Leaving out the pictures, print exactly the lines from the one holding "Given: Open the Turkey country link" to the last line of the entries below, both included, and nothing more.

━━━ WORKING DATA

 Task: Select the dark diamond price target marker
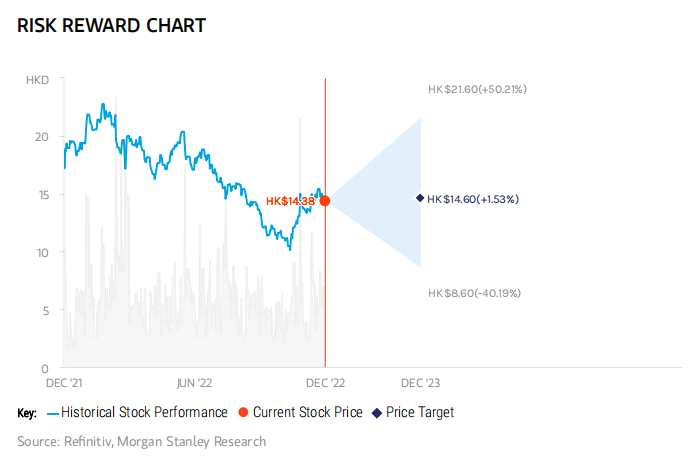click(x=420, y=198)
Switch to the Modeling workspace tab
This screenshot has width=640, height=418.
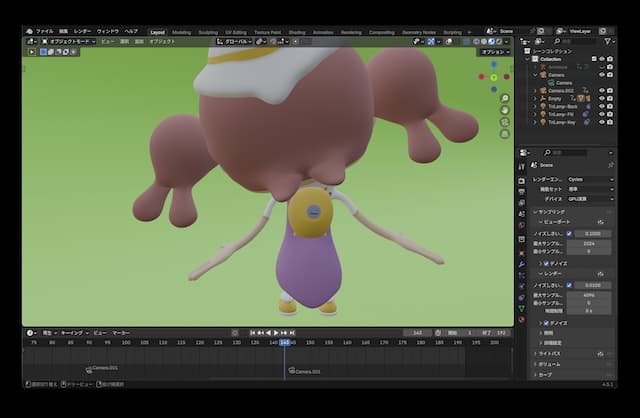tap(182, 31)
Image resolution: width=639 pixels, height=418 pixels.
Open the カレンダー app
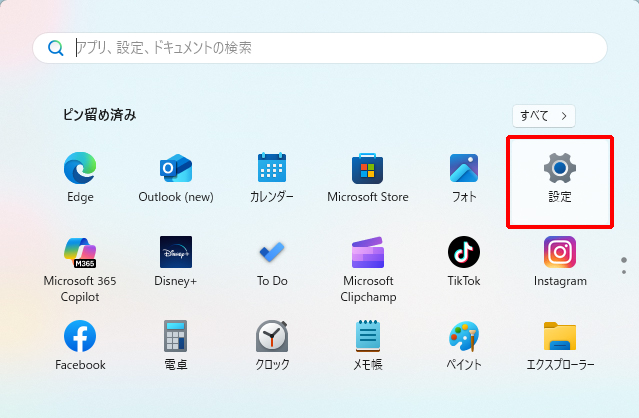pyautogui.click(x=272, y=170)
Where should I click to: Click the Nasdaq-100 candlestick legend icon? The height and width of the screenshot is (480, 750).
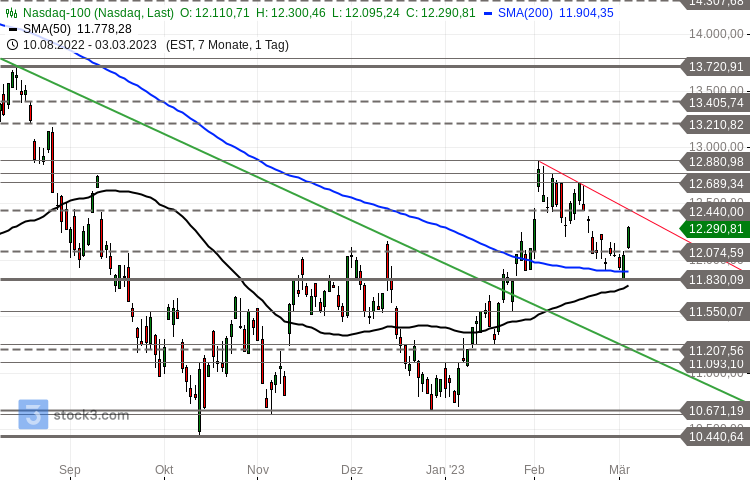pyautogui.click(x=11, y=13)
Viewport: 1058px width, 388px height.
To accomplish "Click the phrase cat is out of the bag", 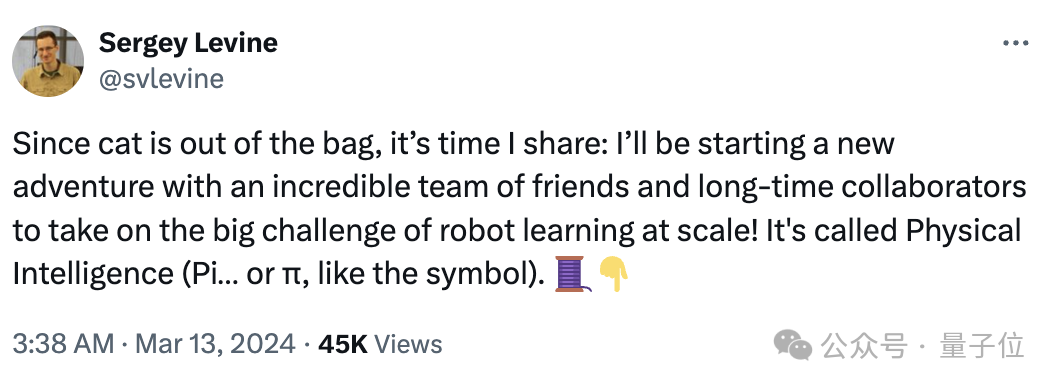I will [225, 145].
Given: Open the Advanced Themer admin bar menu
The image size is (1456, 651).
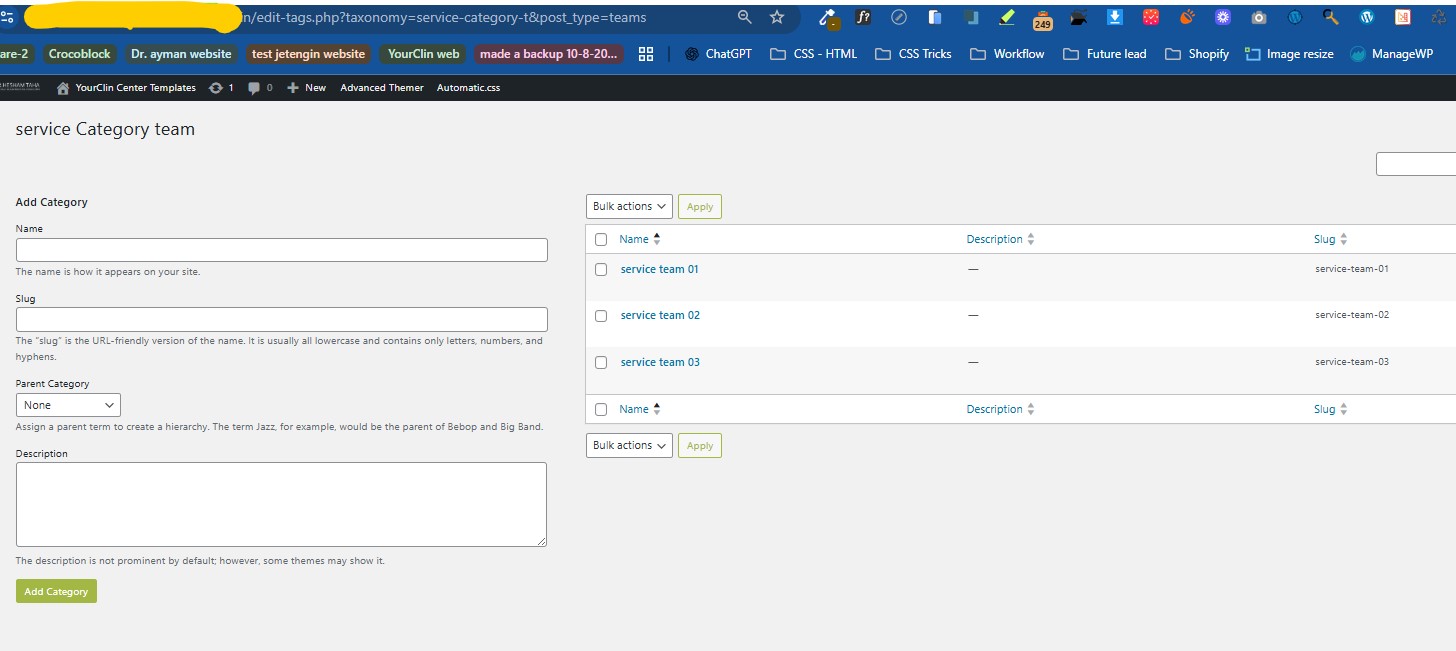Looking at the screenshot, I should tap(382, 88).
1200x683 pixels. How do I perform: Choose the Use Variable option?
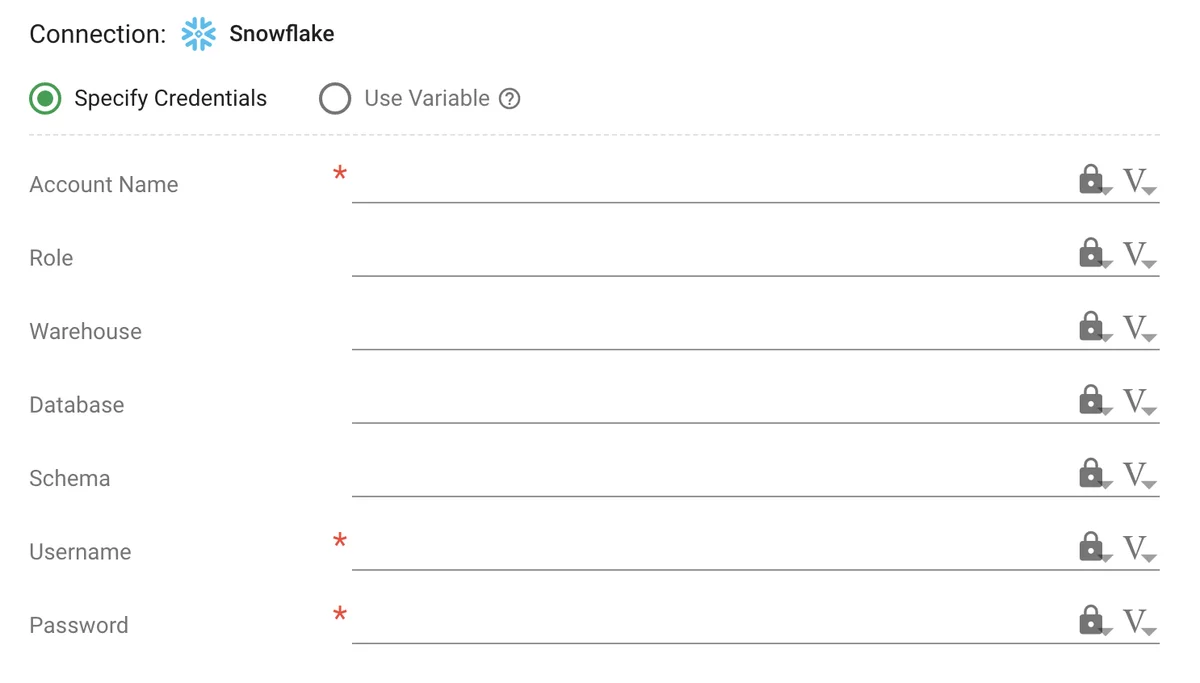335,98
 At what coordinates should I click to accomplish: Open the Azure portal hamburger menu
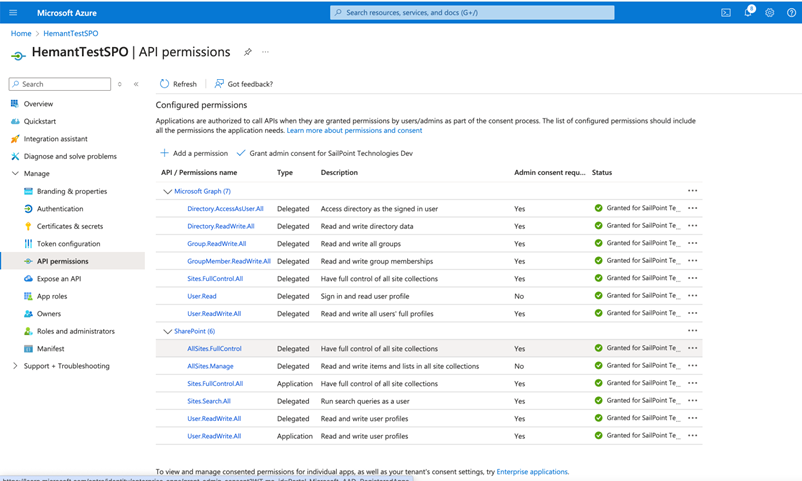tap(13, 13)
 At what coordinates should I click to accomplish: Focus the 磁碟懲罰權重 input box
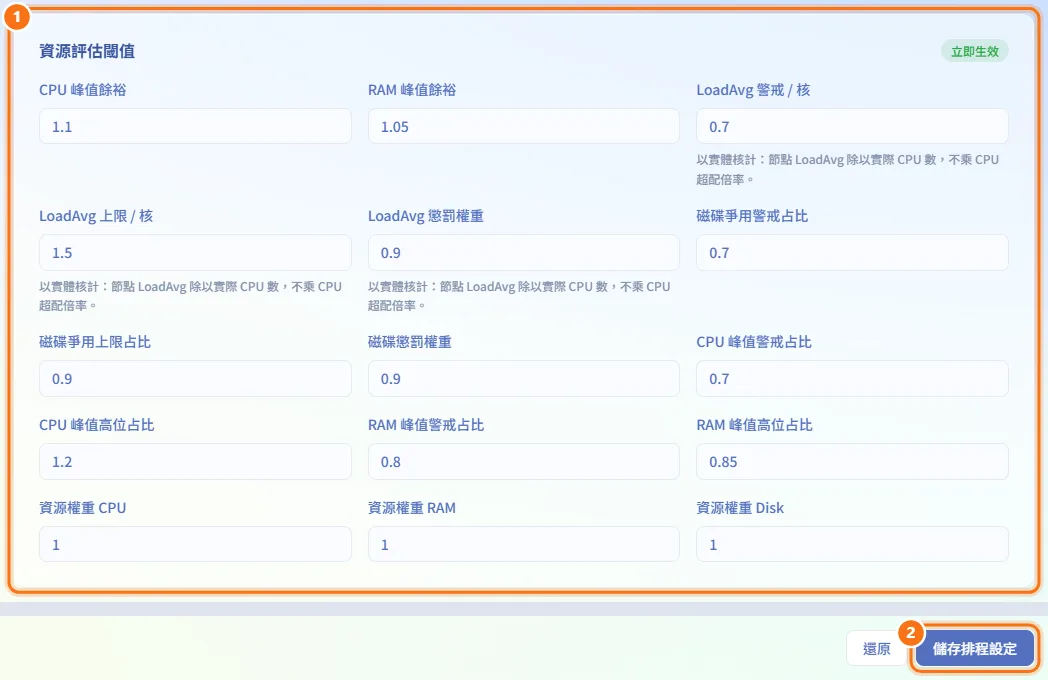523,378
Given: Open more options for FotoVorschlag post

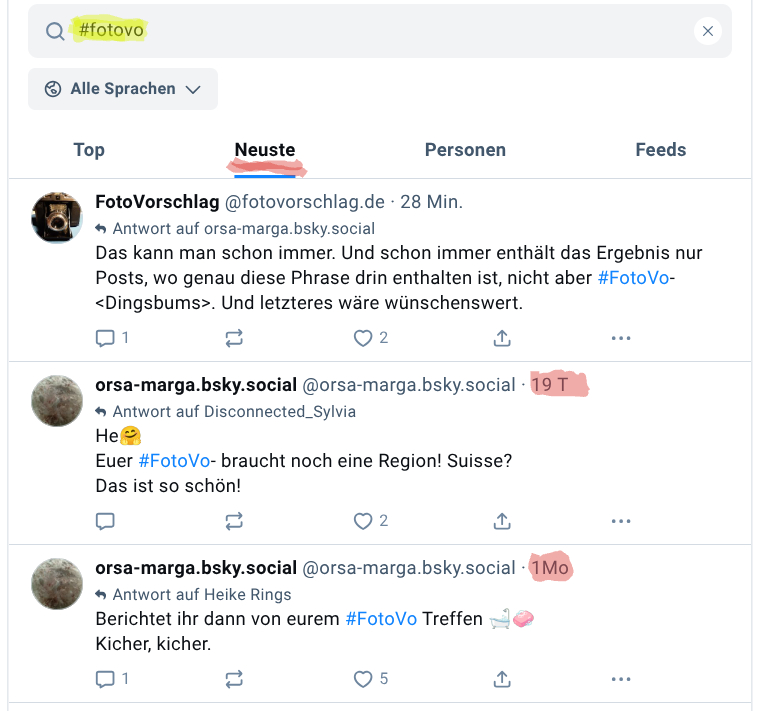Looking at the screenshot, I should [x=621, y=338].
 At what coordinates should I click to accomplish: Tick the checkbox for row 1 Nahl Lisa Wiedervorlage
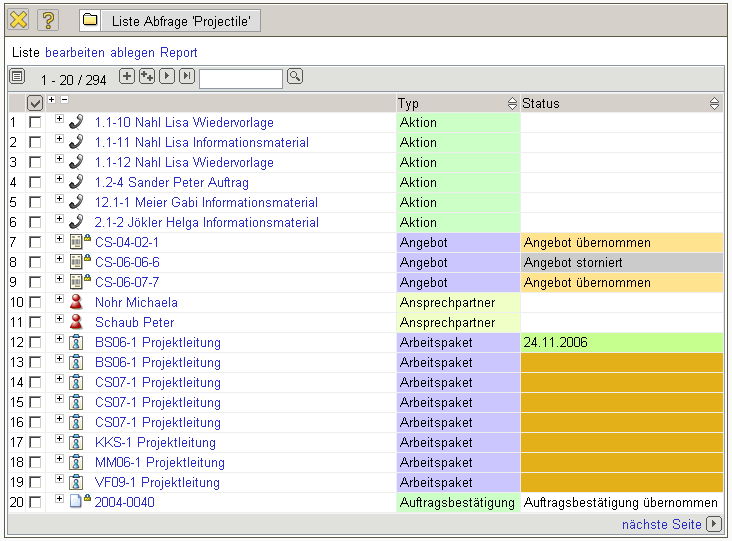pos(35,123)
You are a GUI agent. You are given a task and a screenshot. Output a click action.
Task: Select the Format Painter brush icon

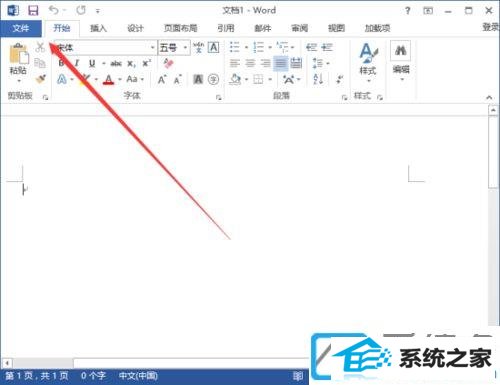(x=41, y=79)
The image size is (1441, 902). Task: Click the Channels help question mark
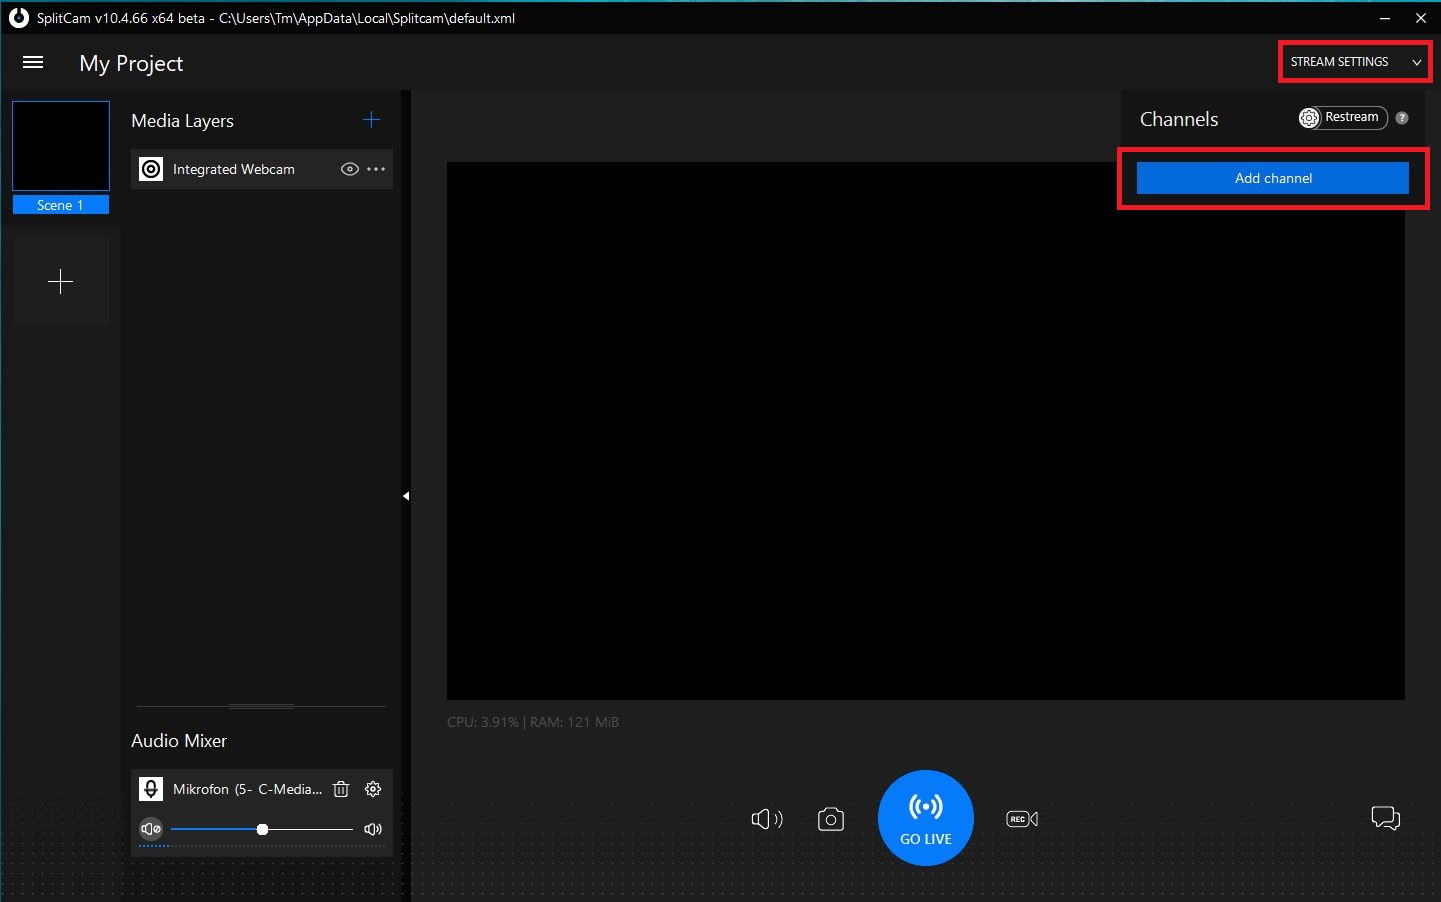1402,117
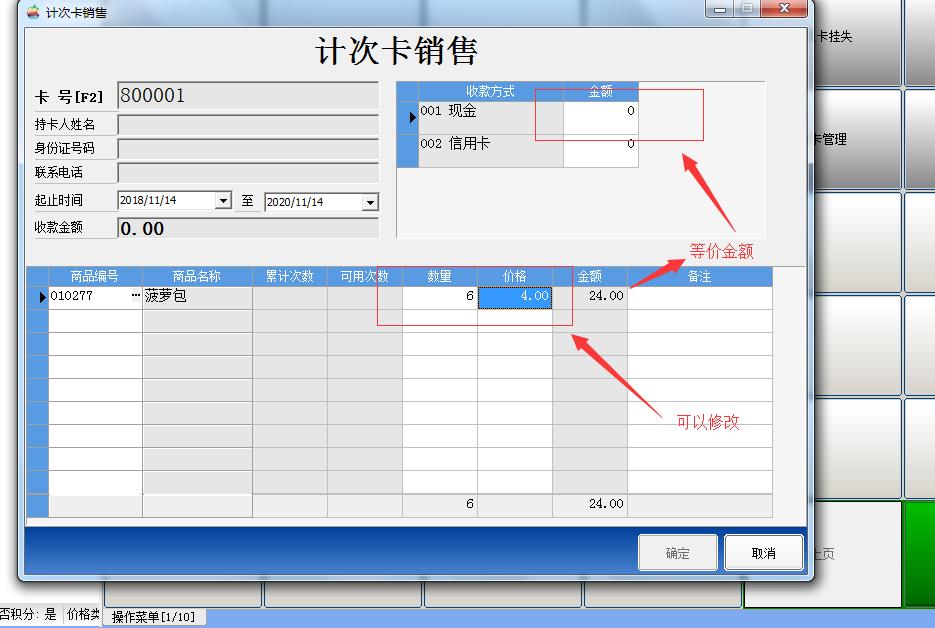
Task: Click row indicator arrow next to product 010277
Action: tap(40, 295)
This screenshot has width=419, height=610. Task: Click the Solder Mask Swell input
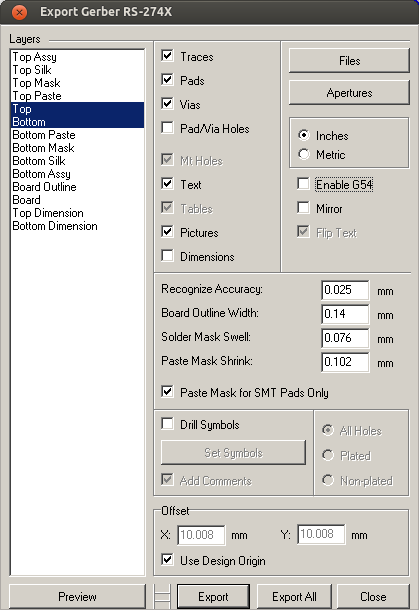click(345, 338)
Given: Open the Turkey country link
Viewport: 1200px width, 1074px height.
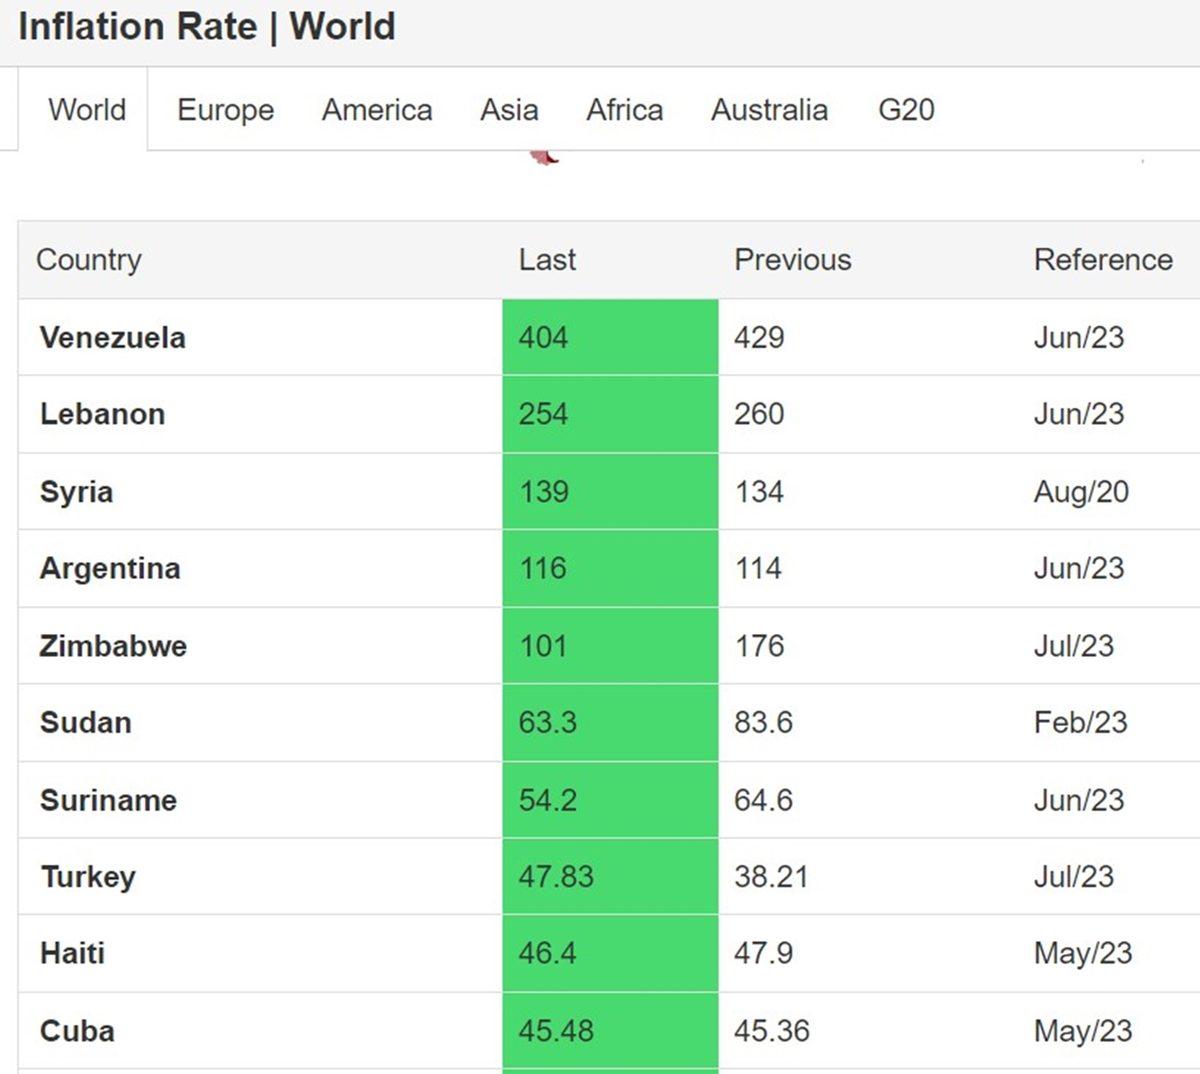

━━━━━━

RESPONSE AREA.
Given: Open the Turkey country link
Viewport: 1200px width, 1074px height.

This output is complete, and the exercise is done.